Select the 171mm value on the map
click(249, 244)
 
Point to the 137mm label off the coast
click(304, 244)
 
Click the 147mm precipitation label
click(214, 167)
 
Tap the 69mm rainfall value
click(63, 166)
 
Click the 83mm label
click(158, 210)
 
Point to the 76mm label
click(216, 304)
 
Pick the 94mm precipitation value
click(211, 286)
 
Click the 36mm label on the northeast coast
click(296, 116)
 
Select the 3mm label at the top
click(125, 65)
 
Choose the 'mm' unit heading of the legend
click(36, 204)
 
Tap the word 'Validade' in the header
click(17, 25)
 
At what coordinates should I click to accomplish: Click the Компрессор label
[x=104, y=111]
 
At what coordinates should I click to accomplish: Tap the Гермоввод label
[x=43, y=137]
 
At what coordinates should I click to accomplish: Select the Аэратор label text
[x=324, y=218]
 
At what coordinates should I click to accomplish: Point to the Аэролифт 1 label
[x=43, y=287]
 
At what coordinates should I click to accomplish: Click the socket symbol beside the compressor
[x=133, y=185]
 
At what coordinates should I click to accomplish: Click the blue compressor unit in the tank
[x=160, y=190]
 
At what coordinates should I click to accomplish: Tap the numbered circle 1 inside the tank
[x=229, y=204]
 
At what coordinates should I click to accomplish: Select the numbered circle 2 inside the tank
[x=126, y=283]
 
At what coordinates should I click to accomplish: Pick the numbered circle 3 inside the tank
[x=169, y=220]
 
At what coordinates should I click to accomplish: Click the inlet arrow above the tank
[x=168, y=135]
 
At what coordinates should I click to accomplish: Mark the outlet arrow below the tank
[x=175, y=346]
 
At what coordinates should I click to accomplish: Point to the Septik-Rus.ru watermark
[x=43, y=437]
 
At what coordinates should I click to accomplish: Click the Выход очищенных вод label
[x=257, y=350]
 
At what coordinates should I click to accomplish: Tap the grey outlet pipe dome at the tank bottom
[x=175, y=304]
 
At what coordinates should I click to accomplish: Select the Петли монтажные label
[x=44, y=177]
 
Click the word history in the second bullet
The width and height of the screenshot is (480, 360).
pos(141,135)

> Direction
Rewrite all the items above, substituting "reservoir" for every "tank" and leaving everything else unchanged.

> Answer to this problem
Select the 171mm value on the map
click(249, 244)
 
Point to the 137mm label off the coast
click(304, 244)
 
Click the 147mm precipitation label
click(214, 167)
 
Tap the 69mm rainfall value
click(63, 166)
 
Click the 83mm label
click(158, 210)
 
Point to the 76mm label
click(216, 304)
 
Pick the 94mm precipitation value
click(211, 286)
 
Click the 36mm label on the northeast coast
click(296, 116)
 
Select the 3mm label at the top
click(125, 65)
 
Choose the 'mm' unit heading of the legend
click(36, 204)
 
Tap the word 'Validade' in the header
click(17, 25)
 
At what coordinates should I click to accomplish: Click the Компрессор label
[x=104, y=111]
 
At what coordinates should I click to accomplish: Tap the Гермоввод label
[x=43, y=137]
 
At what coordinates should I click to accomplish: Select the Аэратор label text
[x=324, y=218]
 
At what coordinates should I click to accomplish: Point to the Аэролифт 1 label
[x=43, y=287]
 
At what coordinates should I click to accomplish: Click the socket symbol beside the compressor
[x=133, y=185]
 
At what coordinates should I click to accomplish: Click the blue compressor unit in the reservoir
[x=160, y=190]
 
At what coordinates should I click to accomplish: Tap the numbered circle 1 inside the reservoir
[x=229, y=204]
 
At what coordinates should I click to accomplish: Select the numbered circle 2 inside the reservoir
[x=126, y=283]
 
At what coordinates should I click to accomplish: Pick the numbered circle 3 inside the reservoir
[x=169, y=220]
 
At what coordinates should I click to accomplish: Click the inlet arrow above the reservoir
[x=168, y=135]
 
At what coordinates should I click to accomplish: Mark the outlet arrow below the reservoir
[x=175, y=346]
 
At what coordinates should I click to accomplish: Point to the Septik-Rus.ru watermark
[x=43, y=437]
 
At what coordinates should I click to accomplish: Click the Выход очищенных вод label
[x=257, y=350]
 
At what coordinates should I click to accomplish: Tap the grey outlet pipe dome at the reservoir bottom
[x=175, y=304]
 
At what coordinates should I click to accomplish: Select the Петли монтажные label
[x=44, y=177]
 
Click the word history in the second bullet
The width and height of the screenshot is (480, 360).
pos(141,135)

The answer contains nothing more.